> The problem
From first line to last, output the records below exactly.

> Exercise input
+++

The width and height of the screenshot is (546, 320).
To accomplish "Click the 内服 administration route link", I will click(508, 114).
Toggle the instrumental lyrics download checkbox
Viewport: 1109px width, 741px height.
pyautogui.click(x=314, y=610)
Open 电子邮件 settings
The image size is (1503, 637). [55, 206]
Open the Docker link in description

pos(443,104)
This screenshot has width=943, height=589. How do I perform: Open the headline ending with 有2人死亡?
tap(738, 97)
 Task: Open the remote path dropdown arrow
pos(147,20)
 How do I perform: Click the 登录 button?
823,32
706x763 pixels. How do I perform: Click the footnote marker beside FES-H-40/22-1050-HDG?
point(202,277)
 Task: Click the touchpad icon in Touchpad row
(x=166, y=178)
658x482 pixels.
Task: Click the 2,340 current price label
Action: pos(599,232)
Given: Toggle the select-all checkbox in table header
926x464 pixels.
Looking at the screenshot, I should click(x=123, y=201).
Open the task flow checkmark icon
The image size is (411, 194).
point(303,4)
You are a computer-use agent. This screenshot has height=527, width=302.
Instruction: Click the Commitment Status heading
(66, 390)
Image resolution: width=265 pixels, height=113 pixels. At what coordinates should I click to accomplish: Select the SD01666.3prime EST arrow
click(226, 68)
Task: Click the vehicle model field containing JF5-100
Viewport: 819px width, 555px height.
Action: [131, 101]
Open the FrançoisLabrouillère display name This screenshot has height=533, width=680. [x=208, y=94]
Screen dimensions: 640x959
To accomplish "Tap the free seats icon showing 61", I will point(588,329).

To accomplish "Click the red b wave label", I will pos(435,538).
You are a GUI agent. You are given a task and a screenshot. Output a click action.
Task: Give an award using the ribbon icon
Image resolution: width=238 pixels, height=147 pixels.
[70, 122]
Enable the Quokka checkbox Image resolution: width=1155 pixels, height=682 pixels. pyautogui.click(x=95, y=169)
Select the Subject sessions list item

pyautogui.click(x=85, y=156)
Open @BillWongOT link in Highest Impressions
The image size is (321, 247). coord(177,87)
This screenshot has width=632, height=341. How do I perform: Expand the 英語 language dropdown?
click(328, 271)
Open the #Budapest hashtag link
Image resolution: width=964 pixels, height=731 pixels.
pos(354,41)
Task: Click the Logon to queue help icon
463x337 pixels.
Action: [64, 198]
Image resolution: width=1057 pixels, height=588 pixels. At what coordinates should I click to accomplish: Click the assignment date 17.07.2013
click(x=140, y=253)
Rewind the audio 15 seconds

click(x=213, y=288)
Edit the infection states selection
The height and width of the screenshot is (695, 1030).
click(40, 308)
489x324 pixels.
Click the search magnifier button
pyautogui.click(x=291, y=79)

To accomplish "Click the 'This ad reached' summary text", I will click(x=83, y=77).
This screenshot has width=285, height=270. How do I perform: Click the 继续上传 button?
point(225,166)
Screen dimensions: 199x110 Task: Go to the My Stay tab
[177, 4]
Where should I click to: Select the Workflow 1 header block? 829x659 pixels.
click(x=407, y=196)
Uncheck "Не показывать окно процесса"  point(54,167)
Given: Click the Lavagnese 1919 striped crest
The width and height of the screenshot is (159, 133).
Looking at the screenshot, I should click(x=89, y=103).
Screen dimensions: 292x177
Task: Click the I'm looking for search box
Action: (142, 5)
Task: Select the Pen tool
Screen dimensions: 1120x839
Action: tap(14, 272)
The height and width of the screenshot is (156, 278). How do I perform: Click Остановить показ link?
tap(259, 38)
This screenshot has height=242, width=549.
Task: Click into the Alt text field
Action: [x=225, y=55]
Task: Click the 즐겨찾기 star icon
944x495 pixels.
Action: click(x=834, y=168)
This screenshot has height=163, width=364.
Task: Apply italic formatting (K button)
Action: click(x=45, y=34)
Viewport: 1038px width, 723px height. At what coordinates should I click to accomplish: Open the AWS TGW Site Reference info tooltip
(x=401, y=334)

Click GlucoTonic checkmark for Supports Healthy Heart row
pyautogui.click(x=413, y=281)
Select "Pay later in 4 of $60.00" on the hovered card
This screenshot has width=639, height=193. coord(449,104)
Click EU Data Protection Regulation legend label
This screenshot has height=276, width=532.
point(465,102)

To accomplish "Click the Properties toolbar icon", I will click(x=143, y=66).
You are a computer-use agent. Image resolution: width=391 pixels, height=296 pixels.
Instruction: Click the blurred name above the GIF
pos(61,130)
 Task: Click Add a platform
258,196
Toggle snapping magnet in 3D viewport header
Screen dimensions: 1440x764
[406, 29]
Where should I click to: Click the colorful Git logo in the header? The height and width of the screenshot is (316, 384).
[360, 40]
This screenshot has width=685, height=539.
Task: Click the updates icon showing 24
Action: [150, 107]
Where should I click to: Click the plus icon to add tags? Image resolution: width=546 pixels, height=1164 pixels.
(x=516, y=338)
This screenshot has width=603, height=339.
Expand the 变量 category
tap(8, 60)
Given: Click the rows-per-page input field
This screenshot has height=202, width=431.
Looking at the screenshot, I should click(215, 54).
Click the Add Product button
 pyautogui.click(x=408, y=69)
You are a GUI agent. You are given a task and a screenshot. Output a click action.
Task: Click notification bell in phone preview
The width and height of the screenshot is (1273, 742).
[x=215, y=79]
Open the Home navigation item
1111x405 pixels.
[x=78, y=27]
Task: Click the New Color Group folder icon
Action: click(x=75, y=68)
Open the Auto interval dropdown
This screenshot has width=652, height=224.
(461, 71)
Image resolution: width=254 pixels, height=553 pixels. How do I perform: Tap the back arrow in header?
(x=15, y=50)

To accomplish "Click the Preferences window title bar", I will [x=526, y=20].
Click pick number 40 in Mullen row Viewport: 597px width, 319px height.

+++

> Answer to the problem
The width and height of the screenshot is (546, 320).
To accomplish "Click the 内服 administration route link", I will click(508, 114).
Toggle the instrumental lyrics download checkbox
Viewport: 1109px width, 741px height.
pyautogui.click(x=314, y=610)
Open 电子邮件 settings
The image size is (1503, 637). [55, 206]
Open the Docker link in description

pos(443,104)
This screenshot has width=943, height=589. How do I perform: Open the headline ending with 有2人死亡?
tap(738, 97)
 Task: Open the remote path dropdown arrow
pos(147,20)
 How do I perform: Click the 登录 button?
823,32
706x763 pixels. How do I perform: Click the footnote marker beside FES-H-40/22-1050-HDG?
point(202,277)
 Task: Click the touchpad icon in Touchpad row
(x=166, y=178)
658x482 pixels.
Task: Click the 2,340 current price label
Action: pos(599,232)
Given: Toggle the select-all checkbox in table header
926x464 pixels.
Looking at the screenshot, I should click(x=123, y=201).
Open the task flow checkmark icon
The image size is (411, 194).
point(303,4)
You are a computer-use agent. This screenshot has height=527, width=302.
Instruction: Click the Commitment Status heading
(66, 390)
Image resolution: width=265 pixels, height=113 pixels. At what coordinates should I click to accomplish: Select the SD01666.3prime EST arrow
click(226, 68)
Task: Click the vehicle model field containing JF5-100
Viewport: 819px width, 555px height.
Action: [131, 101]
Open the FrançoisLabrouillère display name This screenshot has height=533, width=680. [x=208, y=94]
Screen dimensions: 640x959
To accomplish "Tap the free seats icon showing 61", I will point(588,329).

To accomplish "Click the red b wave label", I will pos(435,538).
You are a GUI agent. You are given a task and a screenshot. Output a click action.
Task: Give an award using the ribbon icon
Image resolution: width=238 pixels, height=147 pixels.
[70, 122]
Enable the Quokka checkbox Image resolution: width=1155 pixels, height=682 pixels. pyautogui.click(x=95, y=169)
Select the Subject sessions list item

pyautogui.click(x=85, y=156)
Open @BillWongOT link in Highest Impressions
The image size is (321, 247). coord(177,87)
This screenshot has width=632, height=341. How do I perform: Expand the 英語 language dropdown?
click(328, 271)
Open the #Budapest hashtag link
Image resolution: width=964 pixels, height=731 pixels.
pos(354,41)
Task: Click the Logon to queue help icon
463x337 pixels.
Action: [64, 198]
Image resolution: width=1057 pixels, height=588 pixels. At what coordinates should I click to accomplish: Click the assignment date 17.07.2013
click(x=140, y=253)
Rewind the audio 15 seconds

click(x=213, y=288)
Edit the infection states selection
The height and width of the screenshot is (695, 1030).
click(40, 308)
489x324 pixels.
Click the search magnifier button
pyautogui.click(x=291, y=79)

To accomplish "Click the 'This ad reached' summary text", I will click(x=83, y=77).
This screenshot has width=285, height=270. How do I perform: Click the 继续上传 button?
point(225,166)
Screen dimensions: 199x110 Task: Go to the My Stay tab
[177, 4]
Where should I click to: Select the Workflow 1 header block? 829x659 pixels.
click(x=407, y=196)
Uncheck "Не показывать окно процесса"  point(54,167)
Given: Click the Lavagnese 1919 striped crest
The width and height of the screenshot is (159, 133).
Looking at the screenshot, I should click(x=89, y=103).
Screen dimensions: 292x177
Task: Click the I'm looking for search box
Action: (142, 5)
Task: Select the Pen tool
Screen dimensions: 1120x839
Action: tap(14, 272)
The height and width of the screenshot is (156, 278). How do I perform: Click Остановить показ link?
tap(259, 38)
This screenshot has height=242, width=549.
Task: Click into the Alt text field
Action: [x=225, y=55]
Task: Click the 즐겨찾기 star icon
944x495 pixels.
Action: click(x=834, y=168)
This screenshot has height=163, width=364.
Task: Apply italic formatting (K button)
Action: click(x=45, y=34)
Viewport: 1038px width, 723px height. At what coordinates should I click to accomplish: Open the AWS TGW Site Reference info tooltip
(x=401, y=334)

Click GlucoTonic checkmark for Supports Healthy Heart row
pyautogui.click(x=413, y=281)
Select "Pay later in 4 of $60.00" on the hovered card
This screenshot has width=639, height=193. coord(449,104)
Click EU Data Protection Regulation legend label
This screenshot has height=276, width=532.
point(465,102)

To accomplish "Click the Properties toolbar icon", I will click(x=143, y=66).
You are a computer-use agent. Image resolution: width=391 pixels, height=296 pixels.
Instruction: Click the blurred name above the GIF
pos(61,130)
 Task: Click Add a platform
258,196
Toggle snapping magnet in 3D viewport header
Screen dimensions: 1440x764
[406, 29]
Where should I click to: Click the colorful Git logo in the header? The height and width of the screenshot is (316, 384).
[360, 40]
This screenshot has width=685, height=539.
Task: Click the updates icon showing 24
Action: [150, 107]
Where should I click to: Click the plus icon to add tags? Image resolution: width=546 pixels, height=1164 pixels.
(x=516, y=338)
This screenshot has width=603, height=339.
Expand the 变量 category
tap(8, 60)
Given: Click the rows-per-page input field
This screenshot has height=202, width=431.
Looking at the screenshot, I should click(215, 54).
Click the Add Product button
 pyautogui.click(x=408, y=69)
You are a GUI agent. You are given a task and a screenshot. Output a click action.
Task: Click notification bell in phone preview
The width and height of the screenshot is (1273, 742).
[x=215, y=79]
Open the Home navigation item
1111x405 pixels.
[x=78, y=27]
Task: Click the New Color Group folder icon
Action: click(x=75, y=68)
Open the Auto interval dropdown
This screenshot has width=652, height=224.
(461, 71)
Image resolution: width=254 pixels, height=553 pixels. How do I perform: Tap the back arrow in header?
(x=15, y=50)

To accomplish "Click the Preferences window title bar", I will [x=526, y=20].
Click pick number 40 in Mullen row Viewport: 597px width, 319px height.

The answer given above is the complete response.